__Requirement__: Exact copies of the lines from the one with "You are a computer-use" through the last line of the entries, and no pictures, make up the answer.

(Stored records)

______________________________

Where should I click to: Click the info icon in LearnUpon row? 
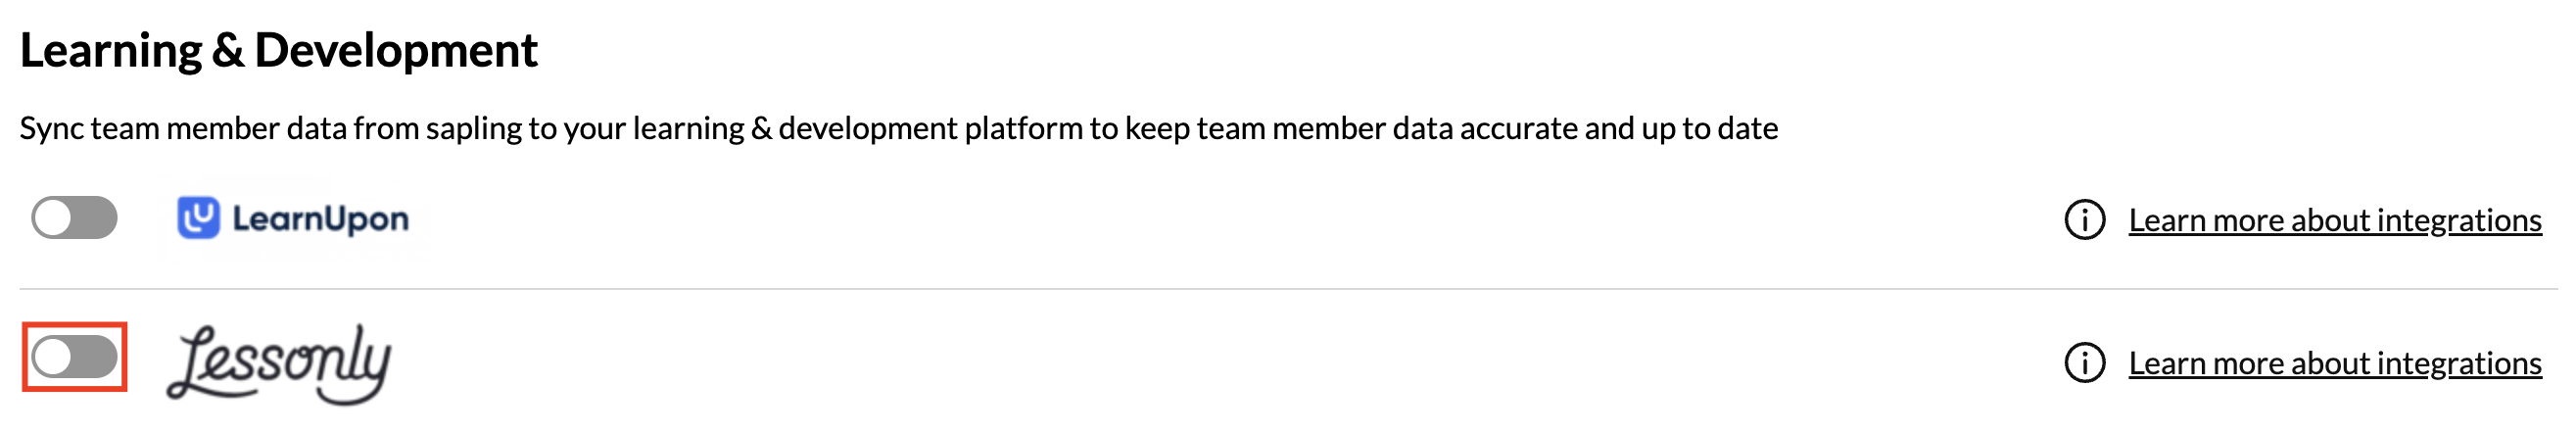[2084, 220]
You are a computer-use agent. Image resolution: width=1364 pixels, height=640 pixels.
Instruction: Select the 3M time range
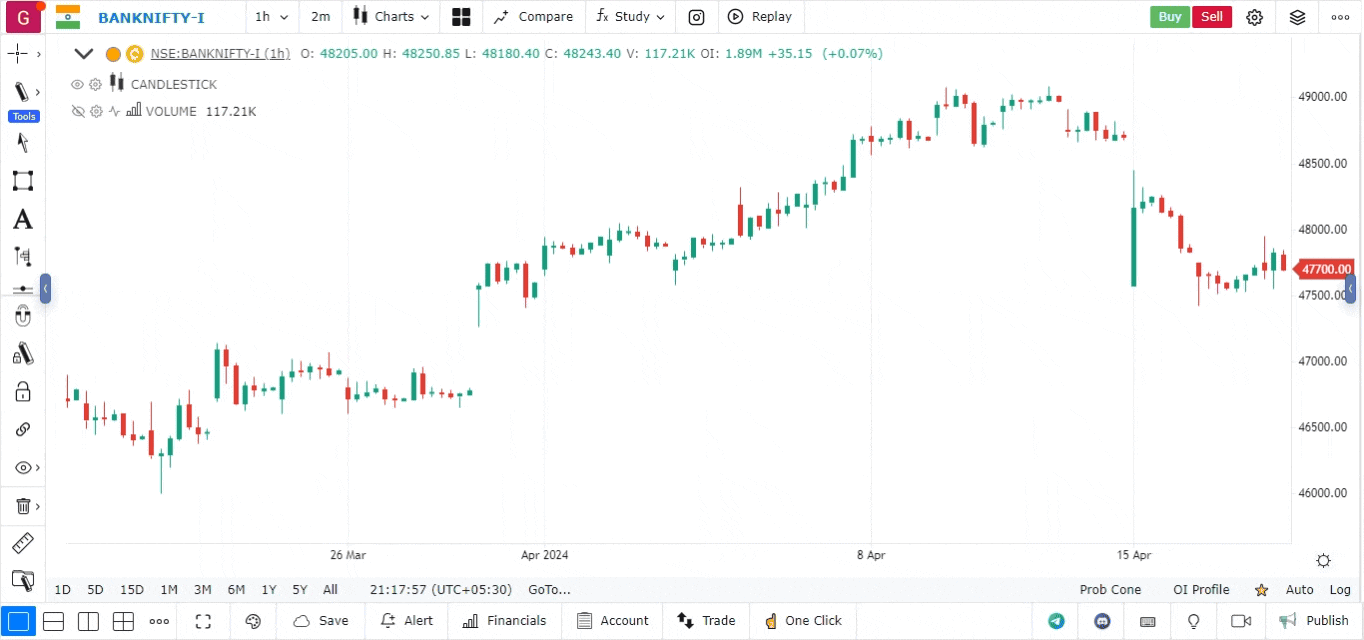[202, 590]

______________________________

__Answer for this exercise__:
You are a computer-use agent. Image resolution: width=1364 pixels, height=640 pixels.
Instruction: Select the 3M time range
[202, 590]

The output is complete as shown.